TriNetX is The Global Truth Engine for Better Human Health™, operating the world’s largest federated network of real‑world health data, partnering with more than 230 healthcare organizations across more than 20 countries, and connecting researchers to insights from nearly 300 million patients. Each data point in the TriNetX network represents a real patient waiting for treatment, and every day reduced from clinical trial timelines means life‑changing therapies may reach those patients months or even years sooner.
The stakes are significant. Clinical development costs now average roughly $708 million per approved therapy, while protocol amendments can delay trials by an average of 260 days. For individuals facing cancer, neurological conditions, or rare diseases, those delays mean missed opportunities for timely and effective treatment. Against this backdrop, the industry’s need for accessible and trustworthy insight from real‑world data (RWD) has never been greater.
TriNetX’s core promise is to make complex, real‑world health data genuinely easy to use. The company sources data directly from its global network of more than 11,000 clinical sites. That data must be not only high quality and compliant but also immediately actionable for users.
To fulfill this promise, customers need flexibility: the ability to select the data sources they want, choose their preferred method of access, and apply the intelligence, whether human expertise or AI‑powered analytics, that aligns with their business needs. As TriNetX’s network expanded, traditional data infrastructure could not keep pace with the growing demand for advanced analytics, machine learning (ML), and intuitive AI experiences.
Pharmaceutical companies increasingly require tailored analytics along with collaborative and compliant environments for their data science teams.

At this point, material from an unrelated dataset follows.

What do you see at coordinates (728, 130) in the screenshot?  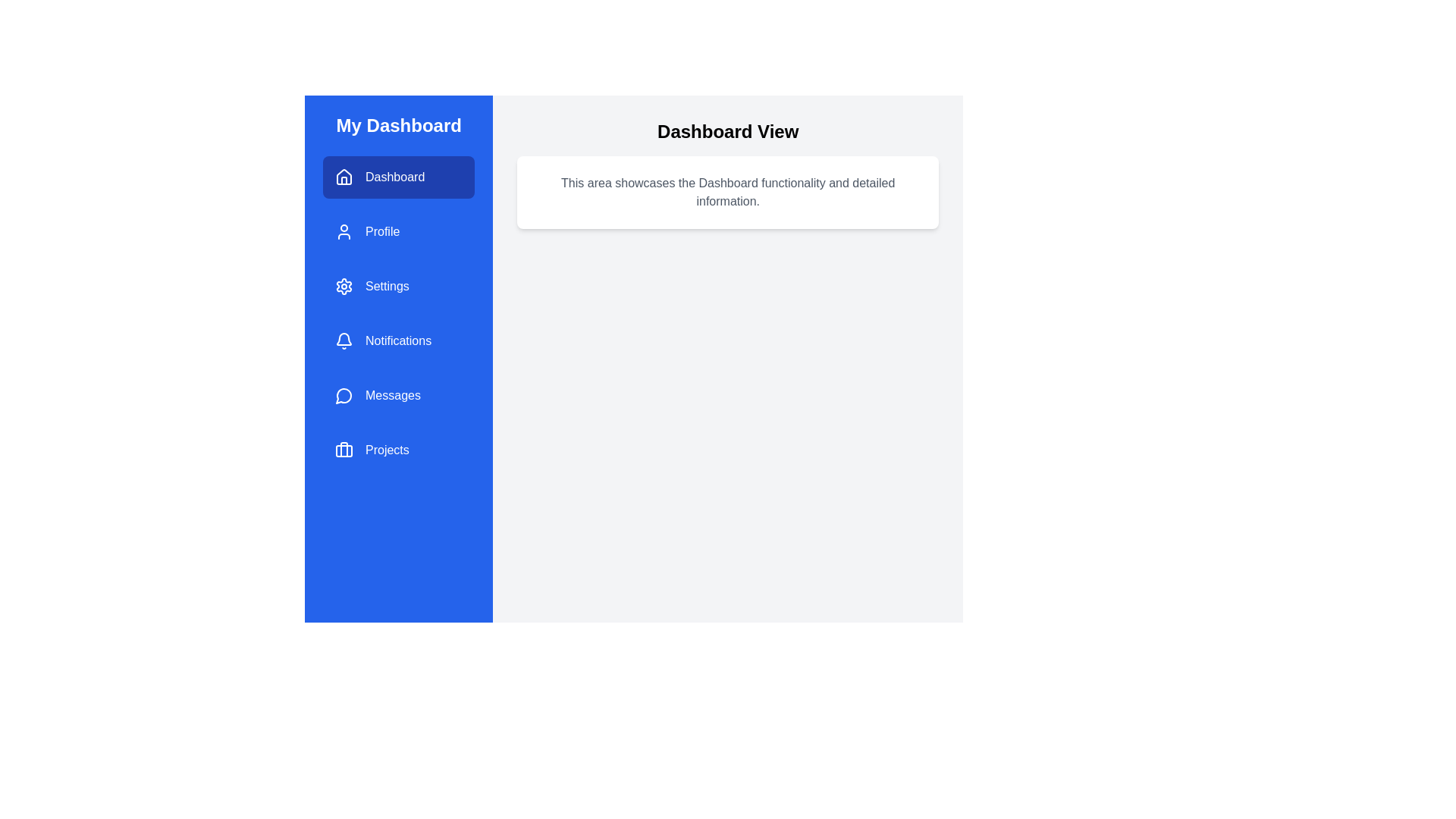 I see `the text 'Dashboard View' in the main view area` at bounding box center [728, 130].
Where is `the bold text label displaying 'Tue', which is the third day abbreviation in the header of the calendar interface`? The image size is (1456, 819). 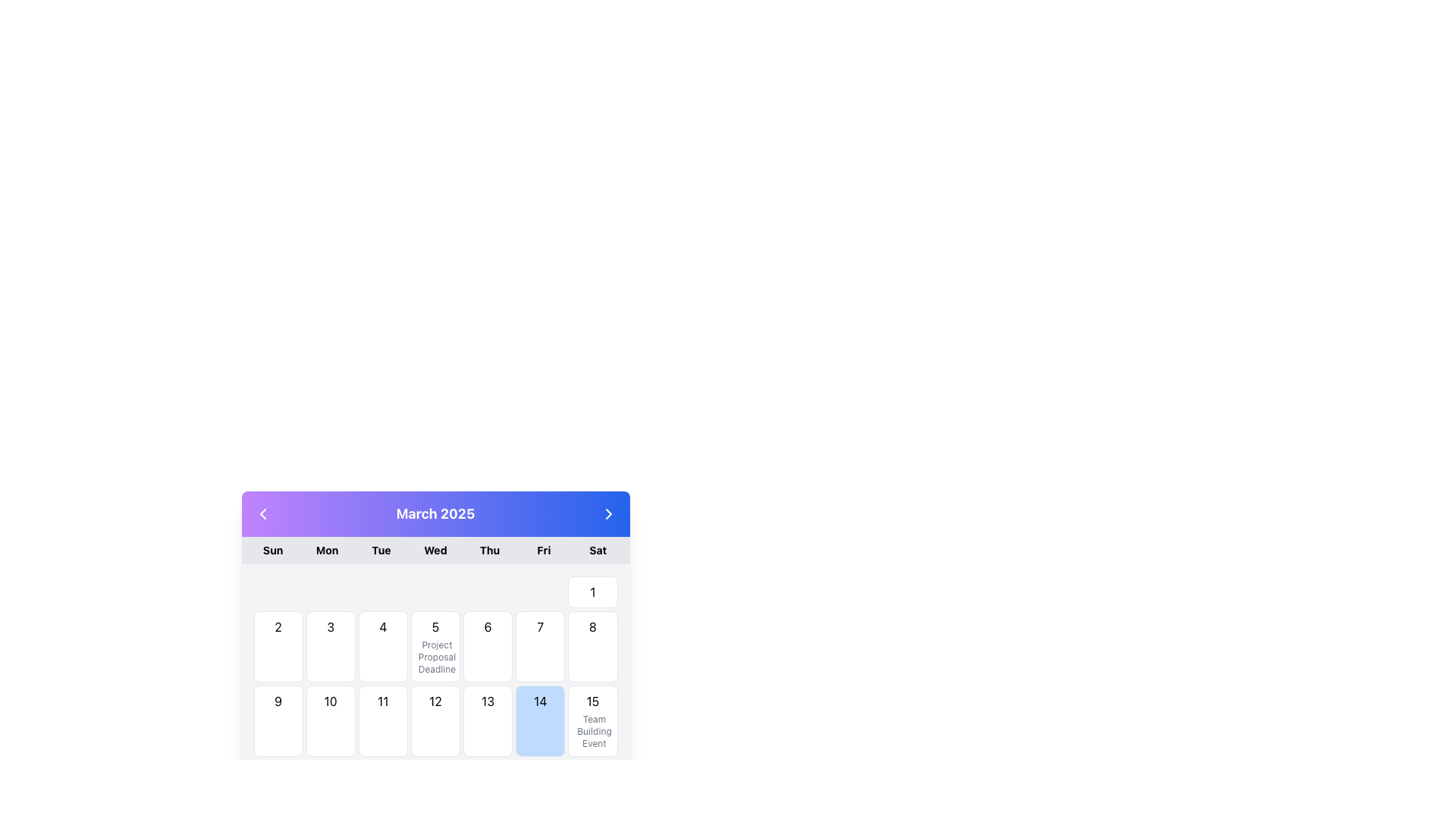 the bold text label displaying 'Tue', which is the third day abbreviation in the header of the calendar interface is located at coordinates (381, 550).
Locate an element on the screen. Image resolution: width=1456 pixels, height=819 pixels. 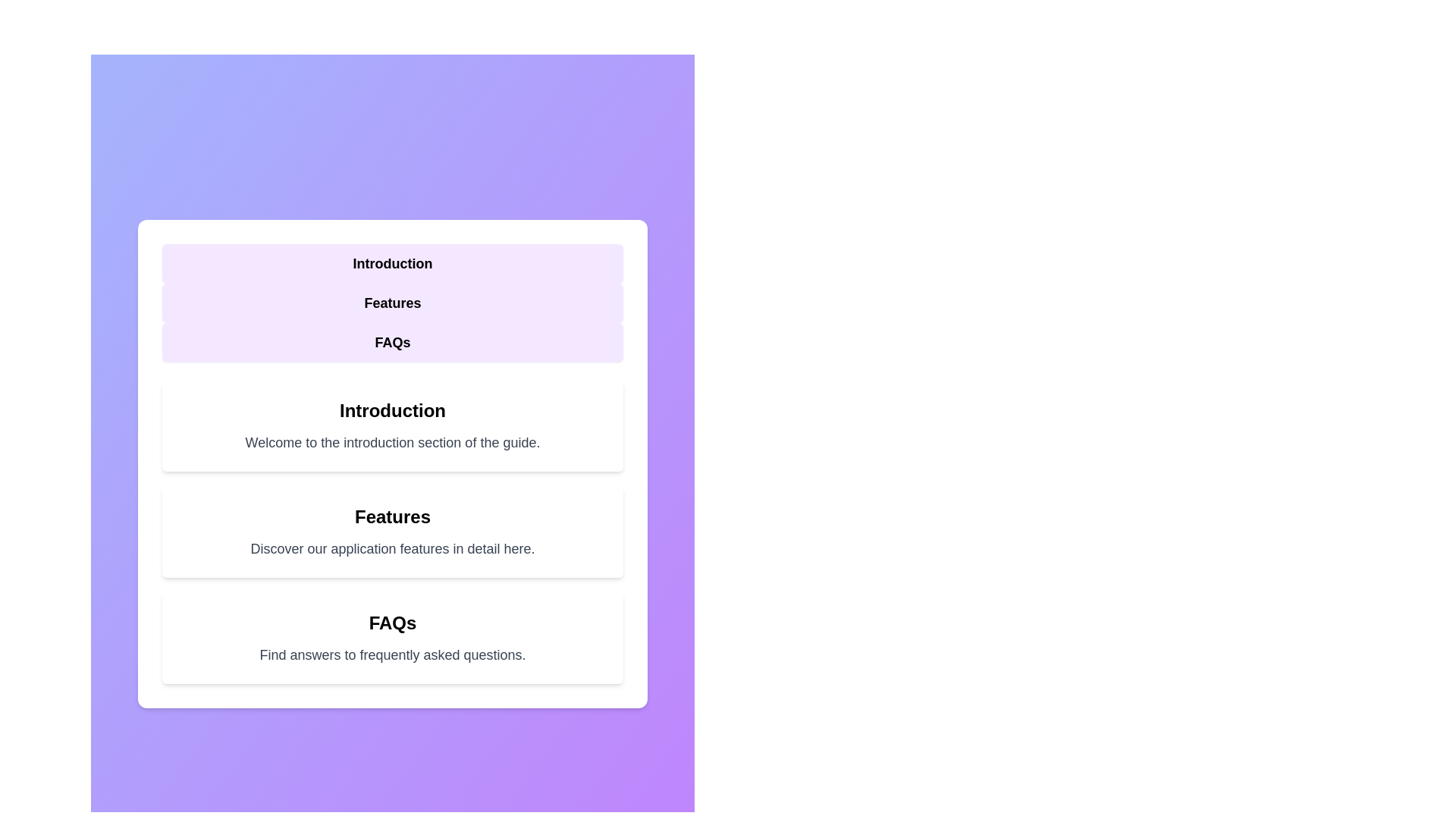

TriNetX also aimed to prepare its ecosystem for next‑generation AI applications that could democratize RWD insights and remove technical barriers for researchers at all levels. Achieving all of this necessitated a new approach.
TriNetX turned to Databricks to deliver the AI‑powered data and analytics platform capable of supporting its vision. Databricks provides the modern foundation that allows TriNetX customers to work with RWD however they choose, whether through self‑service interfaces, custom APIs, or conversational AI, while applying the exact blend of software, algorithms, and expertise required for their research goals.
Databricks now serves as the centralized lakehouse architecture for TriNetX, consolidating RWD from electronic health records across the global network. All custom datasets, including pan‑therapeutic data products, are built directly on the Databricks platform which also supports TriNetX’s consulting services, where data scientists develop sophisticated ML models and proprietary algorithms that run across the entire TriNetX network.
TriNetX is expanding its use of Databricks’ AI capabilities to make its data even more accessible. The company’s Query Assistant, now in beta with select customers, will introduce a conversational interface that allows researchers to pose complex questions in natural language and receive immediate, sophisticated analyses. No programming expertise is required. It reflects TriNetX’s commitment to making complex data easy. The platform handles the complexity, while users experience simplicity.
TriNetX is also building its Support Assistant prototype using Databricks’ Agent Bricks. This solution is designed to evolve into a comprehensive feasibility assistant and represents a meaningful shift in how customers access intelligence embedded within TriNetX RWD.
In 2025, TriNetX helped pharmaceutical clients reduce protocol amendments by up to 50%, keeping studies on track and accelerating development timelines. Its AI‑enhanced approach to site identification achieved a 63% site acceptance rate and an average nine‑day response time in a major collaboration. This performance is substantially faster than traditional feasibility workflows.
ML models developed on the Databricks platform are also yielding notable predictive improvements. For inflammatory bowel disease studies, model outputs suggest enrollment conversion rates could increase from 33% to 85%. In another significant advancement, the company’s pancreatic cancer risk prediction model, developed with leading research institutions, identifies 87 predictive features capable of forecasting disease development within 18 months. This model is now undergoing validation using a prospective cohort of six million patients.
TriNetX is continuing its innovation trajectory into 2026 by deploying enhanced API capabilities that enable pharmaceutical partners to send study queries directly from their existing systems. These queries, submitted using natural language or structured codes, return real‑time patient counts, feasibility indicators, and site‑level intelligence within partner workflows. By removing data silos and accelerating study planning, TriNetX is creating the foundation for deeper agentic AI integration across clinical research.
The company is also exploring additional Databricks products, including Genie, to unlock new RWD use cases beyond feasibility and protocol design. As foundation models advance, TriNetX expects to expand into adjacent areas of clinical operations and real‑world evidence generation.
The future of clinical research will be shaped not only by digital tools but by intelligent systems that learn, adapt, and scale. With Databricks providing the underlying infrastructure, TriNetX is accelerating what's possible and helping ensure that life‑changing therapies reach patients faster than ever before.